Are you different from other families that are doing trips like this?

Definitely. Everyone travels their own way, and that’s the only way, doing things that feel right for each one of us. We’ve met many travellers and they were all different. We met Pablo, the crazy bicycle guy, who travels alone, through lost mountain paths, with a super low budget, but doesn’t need anything else. He travels around 7 months a year, and then looks for jobs in cities to spend the winter.

We also met a family from Córdoba province, with a three-year-old daughter, that live and travel in an old van, selling handmade goods. We came across retired people traveling in a caravan.

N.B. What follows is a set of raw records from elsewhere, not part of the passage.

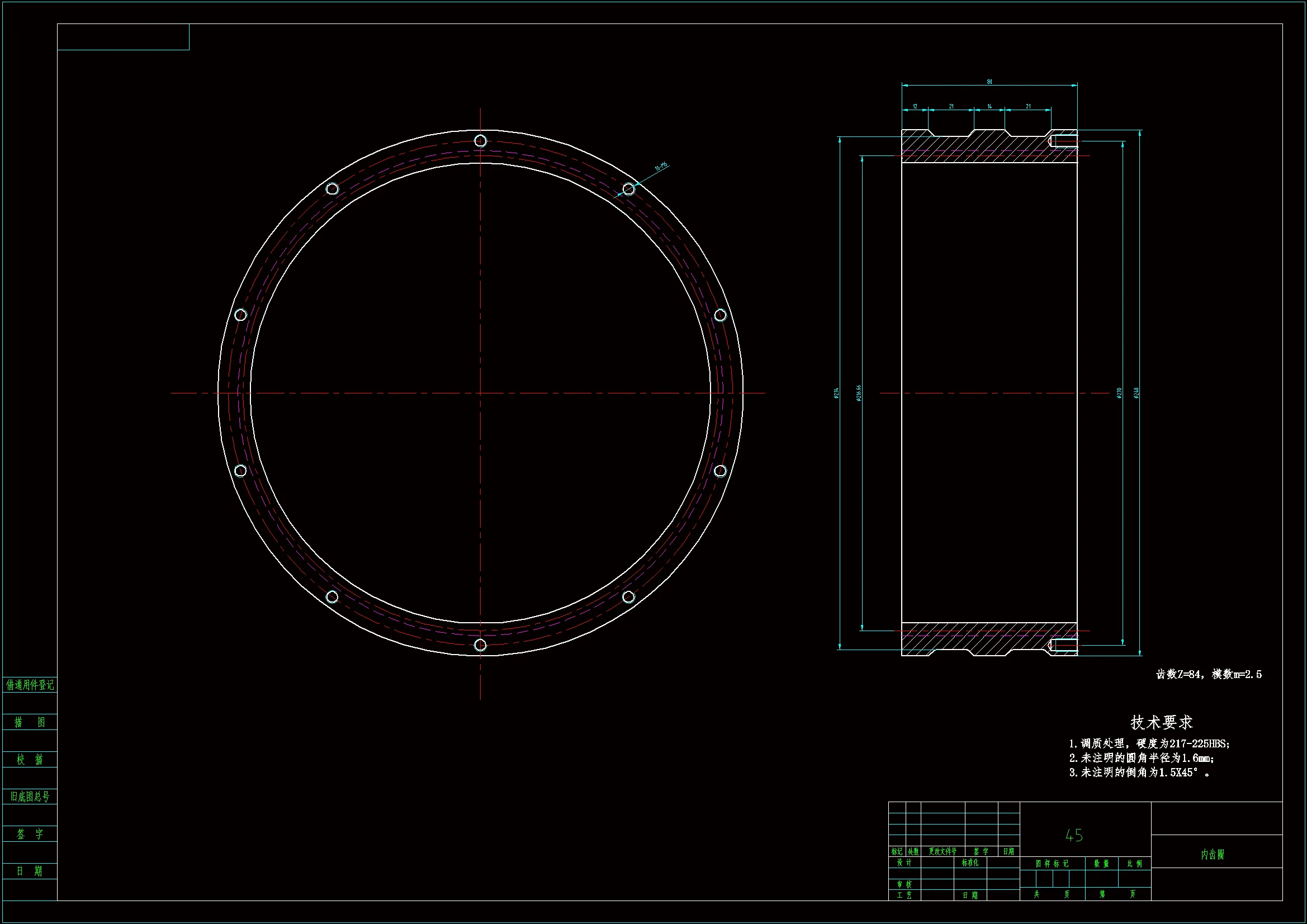Click the 内齿圈 part name cell
This screenshot has height=924, width=1307.
pyautogui.click(x=1212, y=854)
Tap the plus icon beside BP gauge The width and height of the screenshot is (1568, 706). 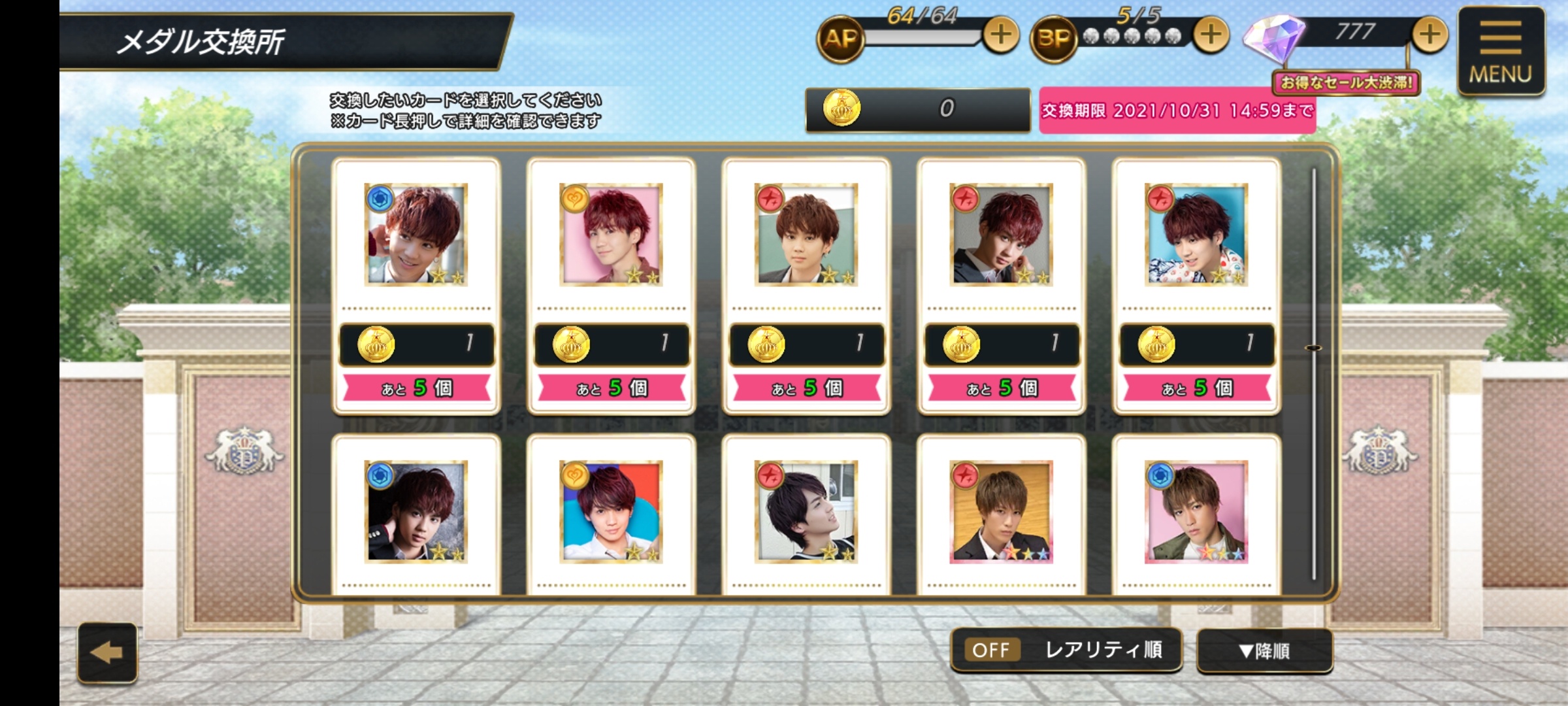coord(1211,35)

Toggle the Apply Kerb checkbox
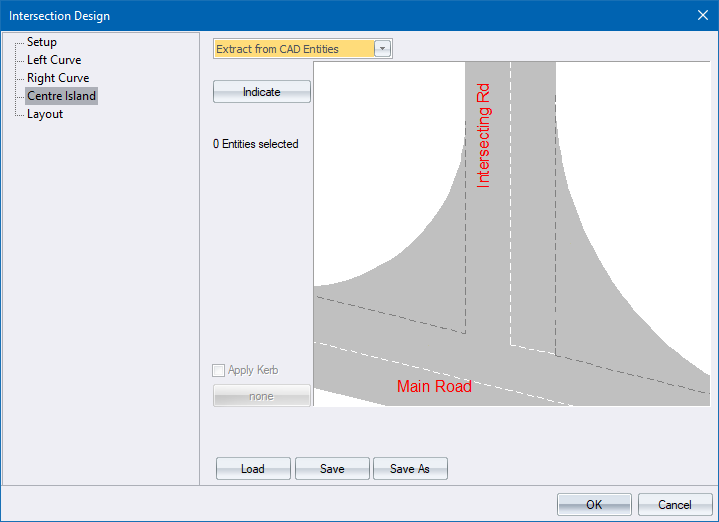click(219, 370)
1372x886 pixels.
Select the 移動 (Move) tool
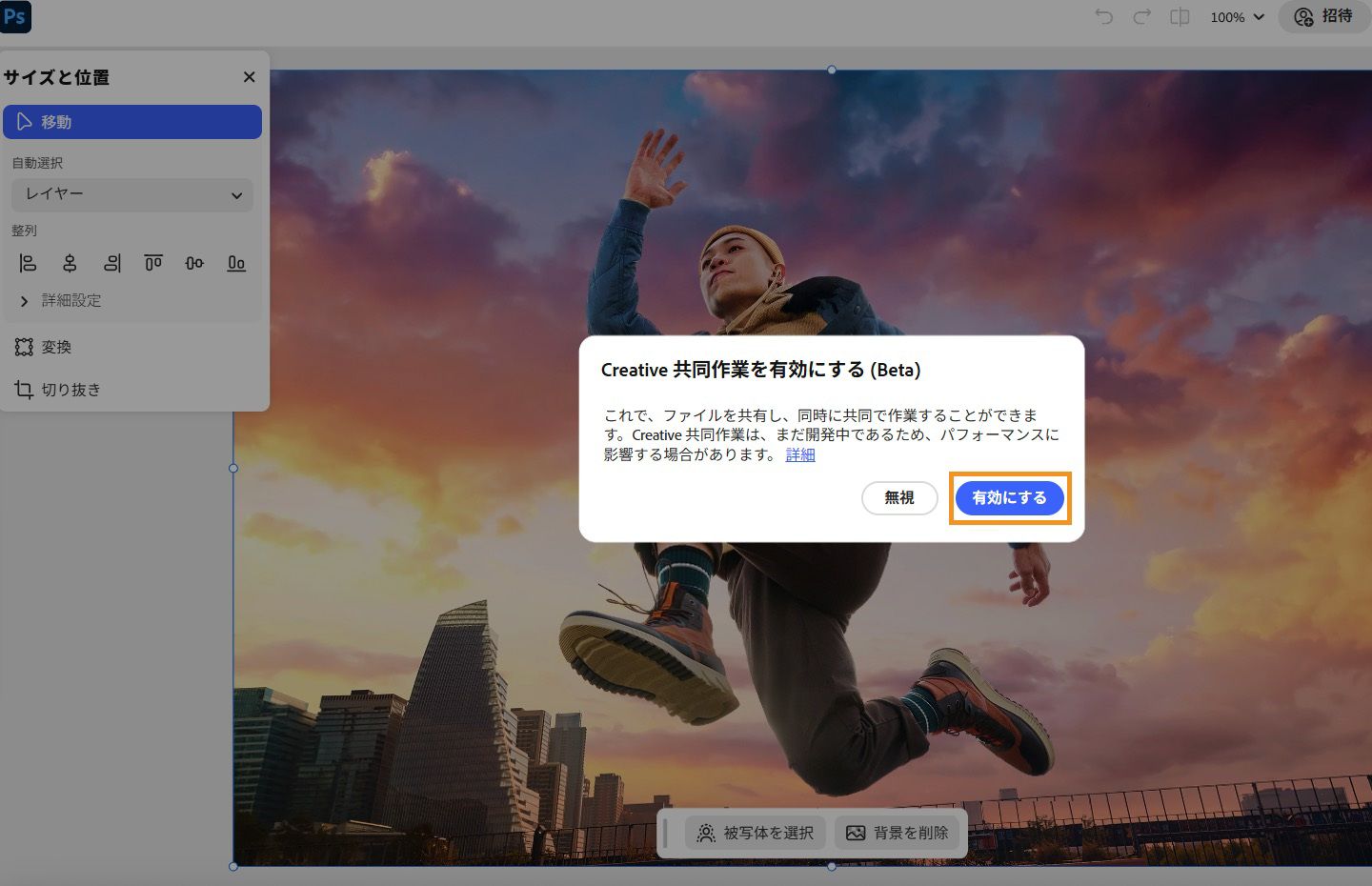132,121
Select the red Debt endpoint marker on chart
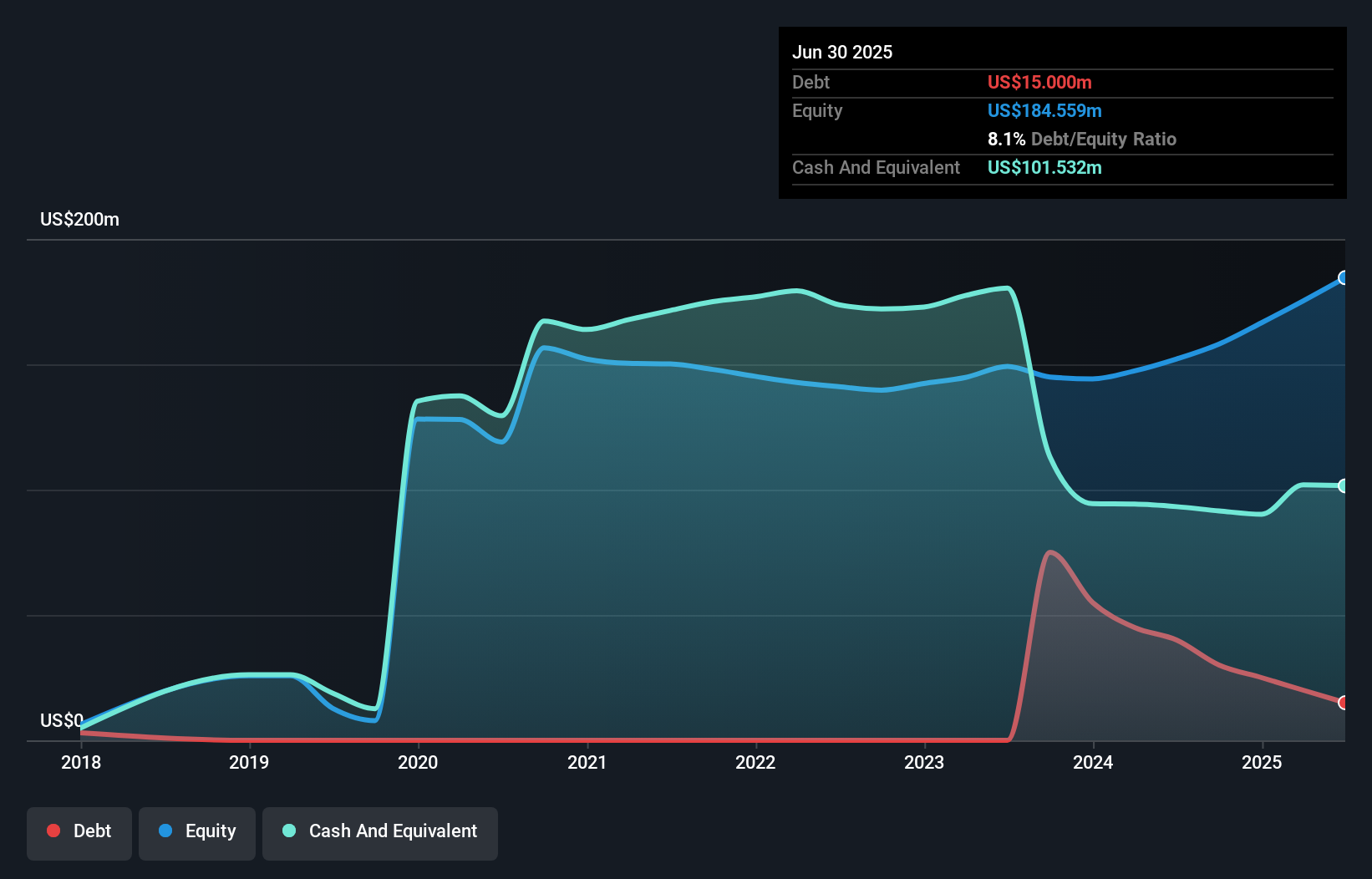Viewport: 1372px width, 879px height. pos(1343,703)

I think we’re quite conservative, which has to do with our style, we don’t improvise much, traveling with Teo has great influence on our trip.

Volcan Uspallata - Photo: Simon Laprida

Volcan Uspallata - Photo: Simon Laprida

Have you had obstacles so far?

There are obstacles all the time. There’s an Argentine saying that goes: “If it’s a problem it has a solution, and if it doesn’t have a solution it’s not a problem”. So far, the greatest problem we’ve had was breaking the steering system. You can read more about this here (in Spanish). Thanks to this, we got to know the Moyano family, who helped us so much! We learn a lot from the people we meet along the way.

What would you like to learn during this trip?

I think the best thing to do is be open to what the trip brings to us. As someone I respect a lot once told me “if I ask you questions, I already know what your answers will be”, so we’d better let the trip speak for itself.

Teo, Ines and Simon’s son - Photo: Simon Laprida

Teo, Ines and Simon’s son - Photo: Simon Laprida

Do you have a bathroom and a kitchen in the caravan?

Yes, we have a kitchen, it’s little, but the sink and the kitchen stove have a cover, so when we cook, we have more space. The sink drains to the outside, but we were recently told about a house that keeps water in a drum and we think this is not a bad idea. When we’re in the middle of nowhere, it’s fine, but in cities, we can’t let the kitchen grey water drain to the street, even though this has already happened to us.

We have a bathroom, with a chemical toilet, the shower isn’t working yet.

Do both of you drive?

We both drive, Inés is great at it and drives in every terrain. But I drive more often. We don’t usually drive for too long, so we don’t get tired.

How many kilometers do you estimate to travel each day?

It depends on the place we’re at. The whole trip will be about 35,000 km! We planned to do this in two years, but we’ve been moving slowlier than we thought.